Dental pulp stem cells (DPSCs) possess strong osteogenic differentiation potential and are promising cell sources in regenerative medicine. However, such differentiation capacity progressively declines during their in vitro expansion. MicroRNAs (miRNAs) play important roles in modulating stem cell differentiation. This study aimed (1) to determine if miR-7a-5p and miR-592 are involved in maintaining and regulating osteogenic differentiation of DPSCs, and (2) to explore their potential regulatory pathways. We found that the expression of miR-7a-5p and miR-592 was significantly upregulated during the expansion of rat DPSCs (rDPSCs).

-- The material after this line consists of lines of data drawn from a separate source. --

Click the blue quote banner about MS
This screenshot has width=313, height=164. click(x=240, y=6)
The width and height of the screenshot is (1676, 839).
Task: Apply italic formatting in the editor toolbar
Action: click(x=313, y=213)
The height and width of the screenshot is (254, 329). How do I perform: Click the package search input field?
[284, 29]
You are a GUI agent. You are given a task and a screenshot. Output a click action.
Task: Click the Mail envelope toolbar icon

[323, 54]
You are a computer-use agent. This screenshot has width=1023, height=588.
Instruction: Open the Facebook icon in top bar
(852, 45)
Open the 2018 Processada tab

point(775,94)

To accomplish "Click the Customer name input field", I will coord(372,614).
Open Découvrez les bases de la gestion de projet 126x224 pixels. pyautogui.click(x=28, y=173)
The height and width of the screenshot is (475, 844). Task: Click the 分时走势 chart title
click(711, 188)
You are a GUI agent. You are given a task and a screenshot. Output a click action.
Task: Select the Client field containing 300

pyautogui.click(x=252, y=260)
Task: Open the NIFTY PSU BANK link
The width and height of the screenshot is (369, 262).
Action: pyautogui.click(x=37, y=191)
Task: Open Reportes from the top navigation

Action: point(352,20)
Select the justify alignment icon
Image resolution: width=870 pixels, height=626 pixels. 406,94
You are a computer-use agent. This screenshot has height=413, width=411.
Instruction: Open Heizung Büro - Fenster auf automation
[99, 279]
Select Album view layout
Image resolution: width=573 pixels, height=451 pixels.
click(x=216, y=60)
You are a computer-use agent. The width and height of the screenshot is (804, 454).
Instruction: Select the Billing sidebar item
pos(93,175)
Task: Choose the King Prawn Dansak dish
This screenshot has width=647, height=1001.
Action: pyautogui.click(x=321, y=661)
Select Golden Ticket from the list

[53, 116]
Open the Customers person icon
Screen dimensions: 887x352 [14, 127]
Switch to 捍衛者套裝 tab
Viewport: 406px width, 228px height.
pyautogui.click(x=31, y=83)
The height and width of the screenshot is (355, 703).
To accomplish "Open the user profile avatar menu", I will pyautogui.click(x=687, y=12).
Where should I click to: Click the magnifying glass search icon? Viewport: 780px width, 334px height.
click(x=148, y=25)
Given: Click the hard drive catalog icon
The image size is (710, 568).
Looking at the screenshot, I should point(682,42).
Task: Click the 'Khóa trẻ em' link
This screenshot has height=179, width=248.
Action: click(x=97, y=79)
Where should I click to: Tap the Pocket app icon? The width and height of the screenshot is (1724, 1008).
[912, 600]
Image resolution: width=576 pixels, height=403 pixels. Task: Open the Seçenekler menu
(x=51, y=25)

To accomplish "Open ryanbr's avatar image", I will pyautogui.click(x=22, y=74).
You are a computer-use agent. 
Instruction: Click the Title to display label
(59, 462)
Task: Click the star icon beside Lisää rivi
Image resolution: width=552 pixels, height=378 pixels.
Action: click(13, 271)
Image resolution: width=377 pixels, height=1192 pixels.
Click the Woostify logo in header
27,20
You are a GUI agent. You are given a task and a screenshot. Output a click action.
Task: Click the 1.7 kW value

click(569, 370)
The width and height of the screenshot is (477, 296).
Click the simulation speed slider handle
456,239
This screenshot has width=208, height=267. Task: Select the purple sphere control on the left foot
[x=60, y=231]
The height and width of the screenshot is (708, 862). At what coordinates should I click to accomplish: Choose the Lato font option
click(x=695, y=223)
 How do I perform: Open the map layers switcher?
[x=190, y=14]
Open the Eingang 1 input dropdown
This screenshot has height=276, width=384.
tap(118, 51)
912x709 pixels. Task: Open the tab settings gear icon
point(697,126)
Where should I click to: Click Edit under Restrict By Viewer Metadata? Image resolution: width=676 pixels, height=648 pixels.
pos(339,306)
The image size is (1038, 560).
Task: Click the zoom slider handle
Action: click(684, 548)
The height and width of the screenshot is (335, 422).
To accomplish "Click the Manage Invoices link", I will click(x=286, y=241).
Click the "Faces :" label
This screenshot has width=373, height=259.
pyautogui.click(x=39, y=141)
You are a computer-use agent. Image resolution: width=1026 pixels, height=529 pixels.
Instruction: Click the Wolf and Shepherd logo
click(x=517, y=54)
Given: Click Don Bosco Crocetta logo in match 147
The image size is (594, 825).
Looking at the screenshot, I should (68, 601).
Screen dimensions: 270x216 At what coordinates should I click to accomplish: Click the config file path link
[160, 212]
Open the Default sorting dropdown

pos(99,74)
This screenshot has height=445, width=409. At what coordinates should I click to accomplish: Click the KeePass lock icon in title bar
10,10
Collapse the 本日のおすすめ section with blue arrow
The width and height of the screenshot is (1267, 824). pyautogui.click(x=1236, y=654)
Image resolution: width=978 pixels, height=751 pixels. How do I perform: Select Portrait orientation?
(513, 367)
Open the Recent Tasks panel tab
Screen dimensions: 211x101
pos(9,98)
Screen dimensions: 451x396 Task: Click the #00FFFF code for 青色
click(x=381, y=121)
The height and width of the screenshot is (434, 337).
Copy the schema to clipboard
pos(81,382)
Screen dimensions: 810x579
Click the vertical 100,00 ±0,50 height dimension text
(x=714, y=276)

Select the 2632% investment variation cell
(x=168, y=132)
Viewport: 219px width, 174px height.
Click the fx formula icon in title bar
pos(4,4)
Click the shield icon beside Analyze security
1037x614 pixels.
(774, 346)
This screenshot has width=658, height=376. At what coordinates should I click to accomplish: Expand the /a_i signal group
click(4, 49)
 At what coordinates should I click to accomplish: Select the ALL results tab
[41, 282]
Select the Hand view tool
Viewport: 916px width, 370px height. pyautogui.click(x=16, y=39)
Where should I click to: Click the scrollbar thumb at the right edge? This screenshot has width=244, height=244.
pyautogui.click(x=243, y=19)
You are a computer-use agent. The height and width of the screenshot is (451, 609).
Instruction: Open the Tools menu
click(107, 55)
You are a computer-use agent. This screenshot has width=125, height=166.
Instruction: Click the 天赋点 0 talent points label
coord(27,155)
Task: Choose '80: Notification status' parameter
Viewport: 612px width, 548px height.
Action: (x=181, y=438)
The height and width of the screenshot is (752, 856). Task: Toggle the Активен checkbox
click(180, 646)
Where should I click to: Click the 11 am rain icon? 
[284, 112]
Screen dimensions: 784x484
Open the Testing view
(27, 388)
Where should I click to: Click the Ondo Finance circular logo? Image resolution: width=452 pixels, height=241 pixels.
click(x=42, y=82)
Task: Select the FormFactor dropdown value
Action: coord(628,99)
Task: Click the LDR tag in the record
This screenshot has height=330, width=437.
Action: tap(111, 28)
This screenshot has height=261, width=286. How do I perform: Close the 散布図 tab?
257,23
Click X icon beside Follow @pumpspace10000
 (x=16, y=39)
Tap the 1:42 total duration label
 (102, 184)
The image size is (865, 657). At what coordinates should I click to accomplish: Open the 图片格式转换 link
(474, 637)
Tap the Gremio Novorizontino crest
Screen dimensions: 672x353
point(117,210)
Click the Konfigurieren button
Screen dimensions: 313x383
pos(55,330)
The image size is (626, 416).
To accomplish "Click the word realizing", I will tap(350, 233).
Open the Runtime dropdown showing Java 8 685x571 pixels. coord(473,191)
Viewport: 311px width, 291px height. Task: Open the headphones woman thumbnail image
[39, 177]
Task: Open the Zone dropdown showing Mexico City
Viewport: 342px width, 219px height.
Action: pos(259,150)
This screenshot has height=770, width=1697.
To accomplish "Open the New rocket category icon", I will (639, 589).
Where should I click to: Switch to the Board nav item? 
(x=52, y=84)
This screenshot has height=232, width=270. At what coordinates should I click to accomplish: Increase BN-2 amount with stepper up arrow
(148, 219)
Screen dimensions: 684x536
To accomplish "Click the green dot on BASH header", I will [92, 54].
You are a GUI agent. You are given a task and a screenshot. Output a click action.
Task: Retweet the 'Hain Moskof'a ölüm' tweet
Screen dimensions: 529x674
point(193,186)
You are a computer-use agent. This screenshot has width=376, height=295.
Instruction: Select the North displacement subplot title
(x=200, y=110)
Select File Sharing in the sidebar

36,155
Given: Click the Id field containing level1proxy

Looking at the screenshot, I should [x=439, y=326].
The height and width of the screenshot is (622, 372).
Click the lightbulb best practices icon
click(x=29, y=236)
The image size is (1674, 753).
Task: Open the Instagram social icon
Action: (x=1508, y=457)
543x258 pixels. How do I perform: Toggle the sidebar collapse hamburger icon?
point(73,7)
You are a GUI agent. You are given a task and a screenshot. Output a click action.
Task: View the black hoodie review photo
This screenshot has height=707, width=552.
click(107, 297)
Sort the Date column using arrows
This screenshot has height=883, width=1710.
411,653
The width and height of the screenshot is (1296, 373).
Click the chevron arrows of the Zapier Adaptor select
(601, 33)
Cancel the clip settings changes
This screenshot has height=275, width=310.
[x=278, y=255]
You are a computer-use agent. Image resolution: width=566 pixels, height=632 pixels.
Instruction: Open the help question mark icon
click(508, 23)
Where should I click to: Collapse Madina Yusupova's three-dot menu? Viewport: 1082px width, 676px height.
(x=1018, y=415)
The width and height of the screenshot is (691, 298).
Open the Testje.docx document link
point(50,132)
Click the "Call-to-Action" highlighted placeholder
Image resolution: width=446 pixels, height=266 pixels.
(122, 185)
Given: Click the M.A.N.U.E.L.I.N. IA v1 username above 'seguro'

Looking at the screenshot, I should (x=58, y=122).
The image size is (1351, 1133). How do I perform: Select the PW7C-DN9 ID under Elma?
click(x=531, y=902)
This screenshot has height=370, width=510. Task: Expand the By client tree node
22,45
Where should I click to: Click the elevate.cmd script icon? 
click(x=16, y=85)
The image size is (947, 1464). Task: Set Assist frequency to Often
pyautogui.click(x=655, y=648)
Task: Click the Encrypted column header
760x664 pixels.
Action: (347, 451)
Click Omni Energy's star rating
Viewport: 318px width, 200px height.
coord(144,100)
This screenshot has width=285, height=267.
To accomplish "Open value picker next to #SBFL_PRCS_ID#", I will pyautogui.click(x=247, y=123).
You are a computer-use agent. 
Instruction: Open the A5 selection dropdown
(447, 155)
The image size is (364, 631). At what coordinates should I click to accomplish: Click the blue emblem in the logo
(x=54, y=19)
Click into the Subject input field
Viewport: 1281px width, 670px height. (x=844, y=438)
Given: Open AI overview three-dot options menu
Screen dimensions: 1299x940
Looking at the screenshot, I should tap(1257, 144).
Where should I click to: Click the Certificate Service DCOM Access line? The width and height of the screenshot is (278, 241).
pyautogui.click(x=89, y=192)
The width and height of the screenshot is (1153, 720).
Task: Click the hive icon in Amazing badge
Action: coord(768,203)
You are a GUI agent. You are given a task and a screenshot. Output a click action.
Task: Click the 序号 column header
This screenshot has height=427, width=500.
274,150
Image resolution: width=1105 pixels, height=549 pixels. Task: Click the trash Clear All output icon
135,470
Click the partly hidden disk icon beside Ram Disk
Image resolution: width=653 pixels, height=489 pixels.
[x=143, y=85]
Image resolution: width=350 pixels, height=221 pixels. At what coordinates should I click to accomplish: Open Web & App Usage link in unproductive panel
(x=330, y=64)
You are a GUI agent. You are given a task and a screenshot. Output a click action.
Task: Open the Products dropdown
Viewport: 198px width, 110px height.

Overexpression of these miRNAs inhibited the osteogenic/odontogenic differentiation of rDPSCs, as evidenced by calcium deposition and osteogenic/odontogenic gene expression. RT-qPCR determined that miR-592 could downregulate heat shock protein B8, whose expression is reduced during the expansion of rDPSCs. Furthermore, RNA-seq and bioinformatics analysis identified significant signaling pathways of miR-7a-5p and miR-592 in regulating osteogenic differentiation, including TNF, MAPK, and PI3K-Akt pathways. We conclude that upregulating miR-7a-5p and miR-592 suppresses the osteogenic differentiation of rDPSCs during their in vitro expansion, likely via TNF, MAPK, and PI3K-Akt pathways. The results may shed light on application of miR-7a-5p and miR-592 for maintaining osteo-differentiation potential in stem cells for bone regeneration and bone-related disease treatment.